— RECORDS FOR THIS EXERCISE —
⟨

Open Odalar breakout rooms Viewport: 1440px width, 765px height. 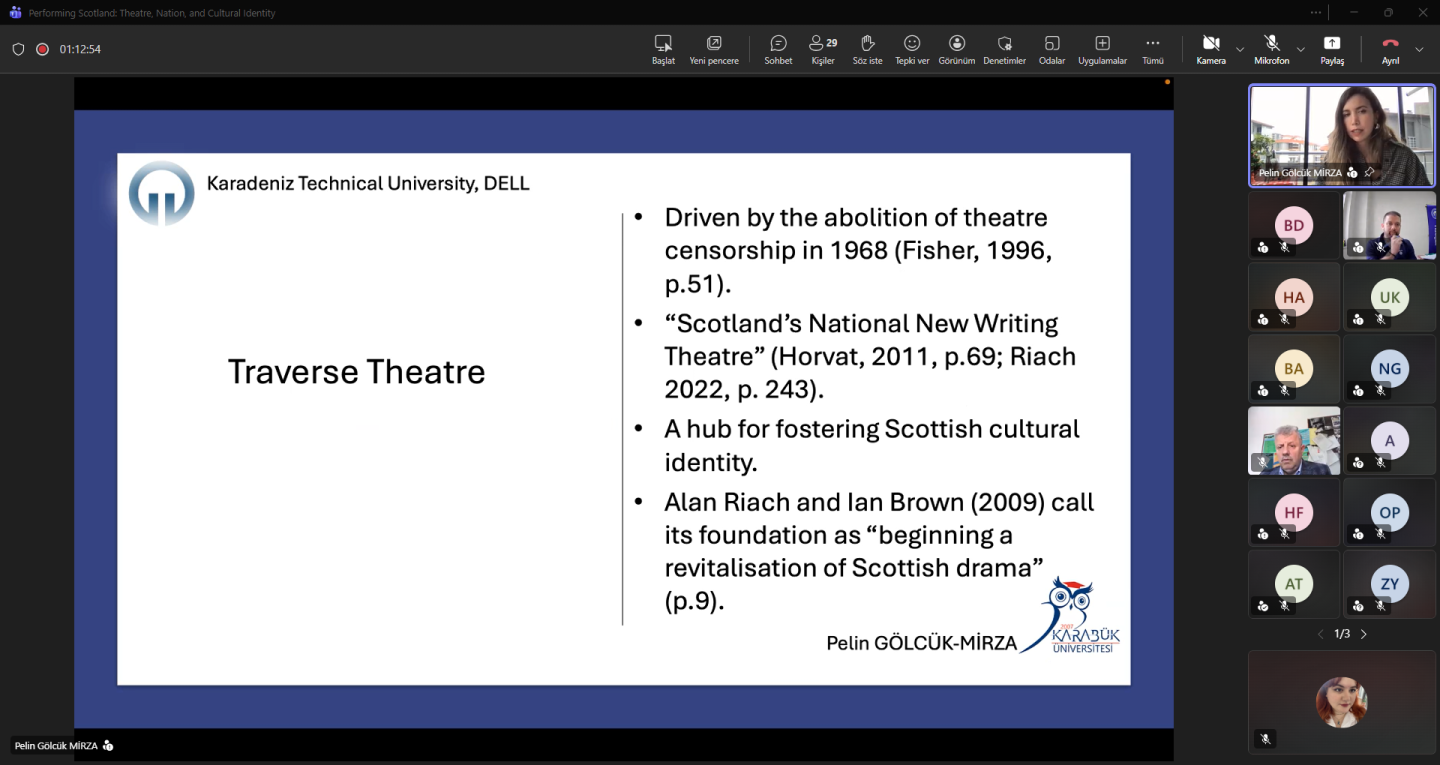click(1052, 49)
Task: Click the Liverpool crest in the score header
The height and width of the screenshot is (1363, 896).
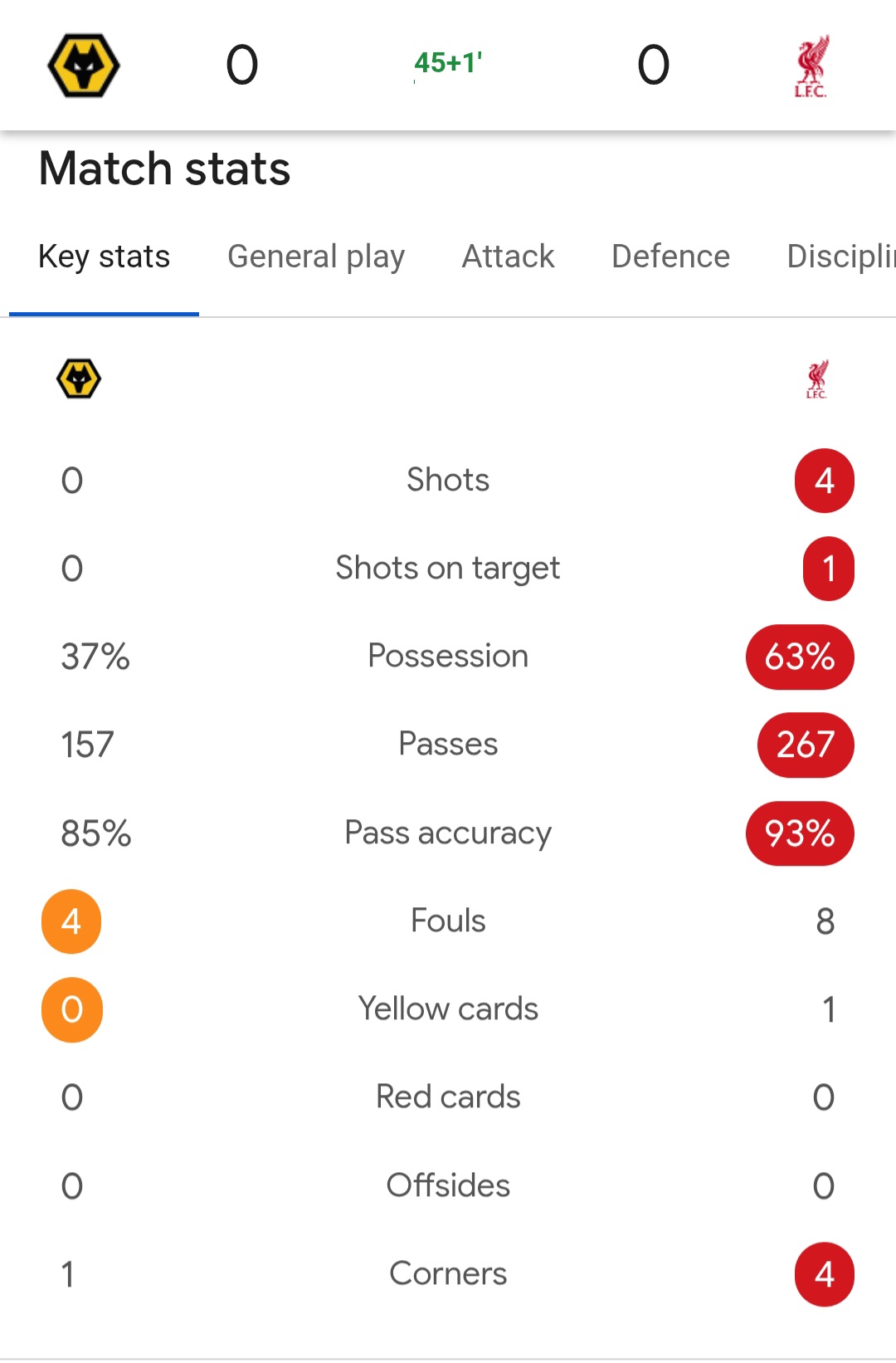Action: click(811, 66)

⟩
⟨

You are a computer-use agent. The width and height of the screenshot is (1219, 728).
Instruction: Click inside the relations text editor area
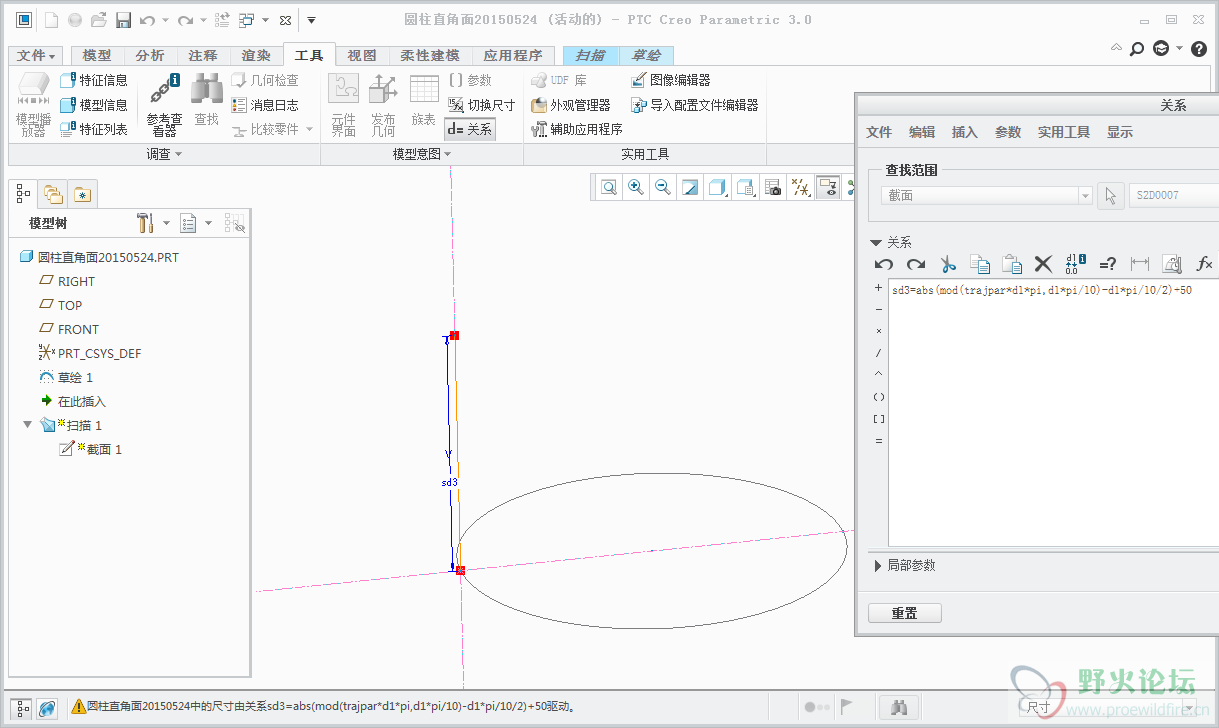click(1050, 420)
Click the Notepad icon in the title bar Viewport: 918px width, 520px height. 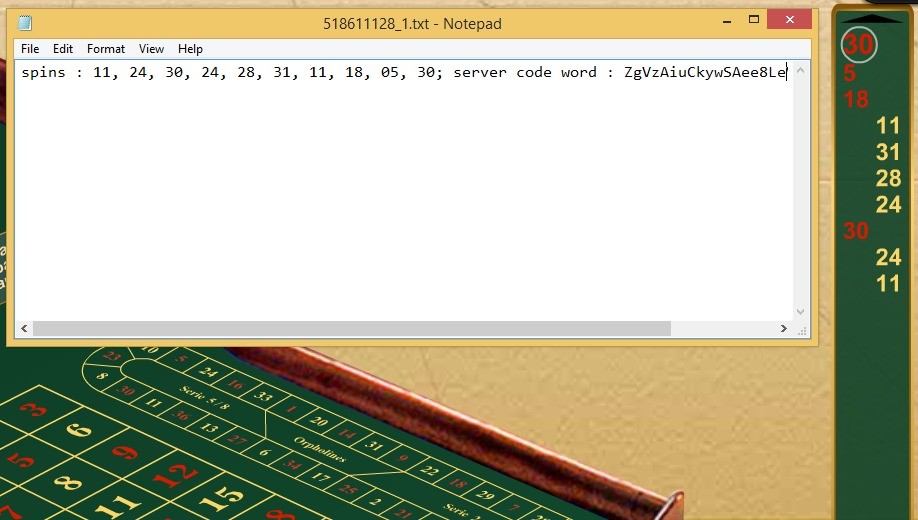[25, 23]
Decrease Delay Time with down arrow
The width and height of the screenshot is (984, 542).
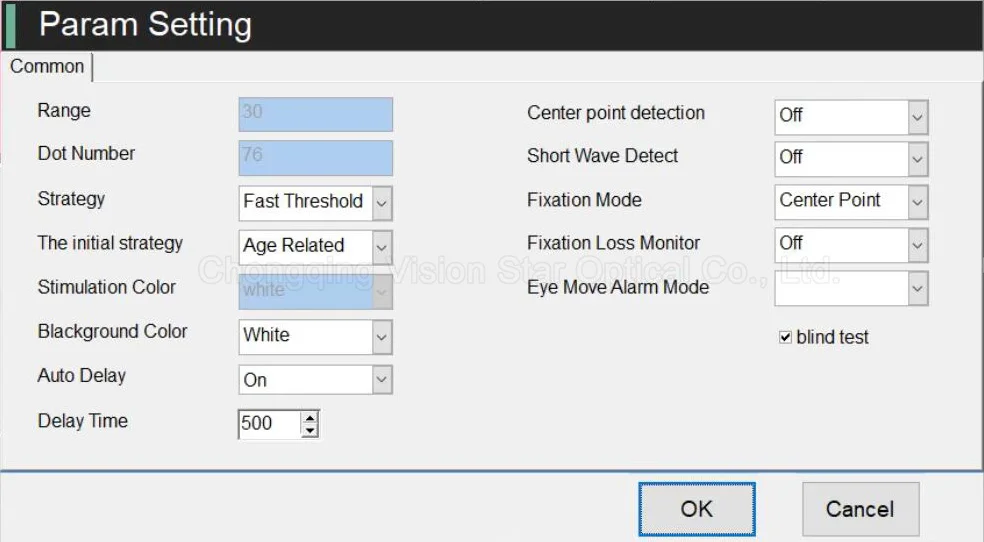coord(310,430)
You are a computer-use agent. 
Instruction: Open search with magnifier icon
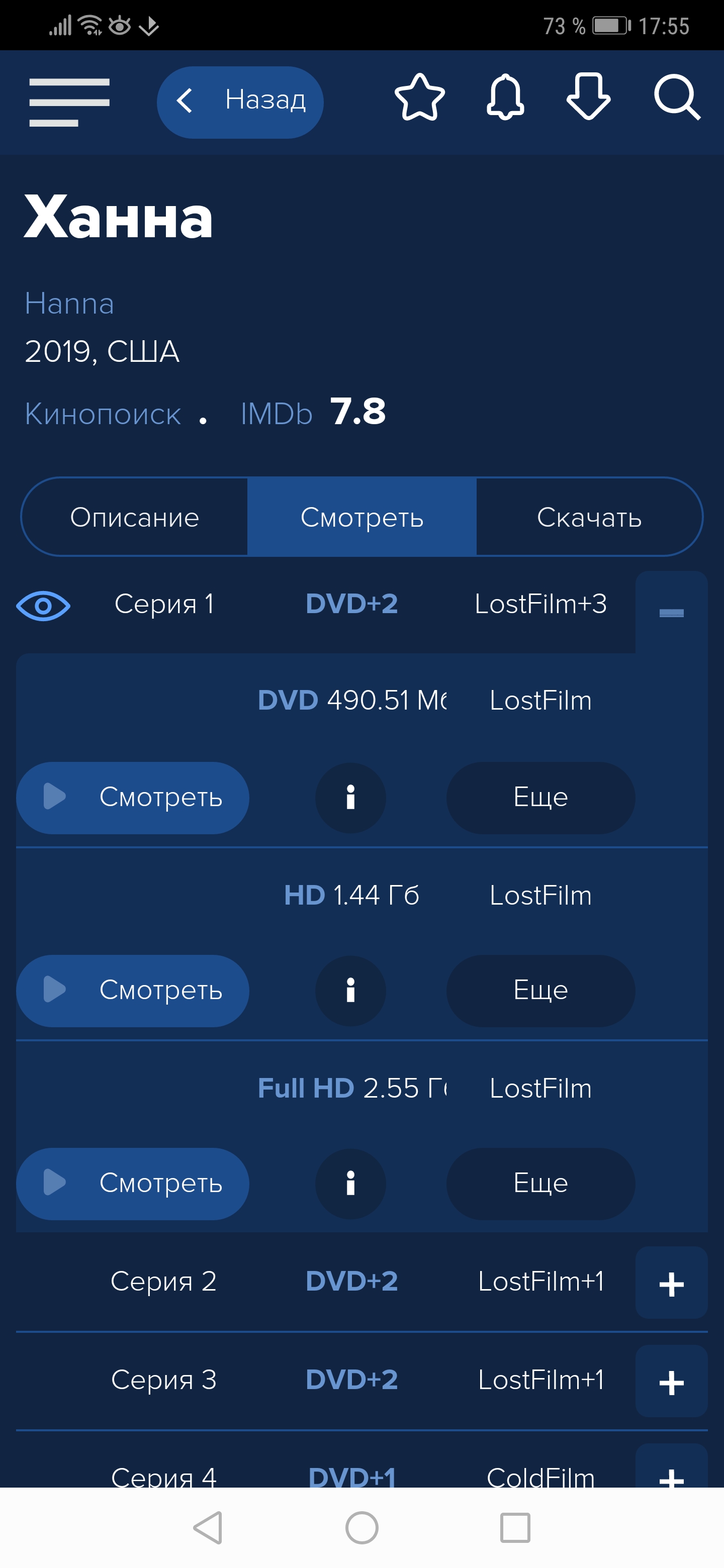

⟩

Looking only at the entries, count the lines that contain the word "with", then state that count and nothing else.

— RESPONSE FOR THIS EXERCISE —
2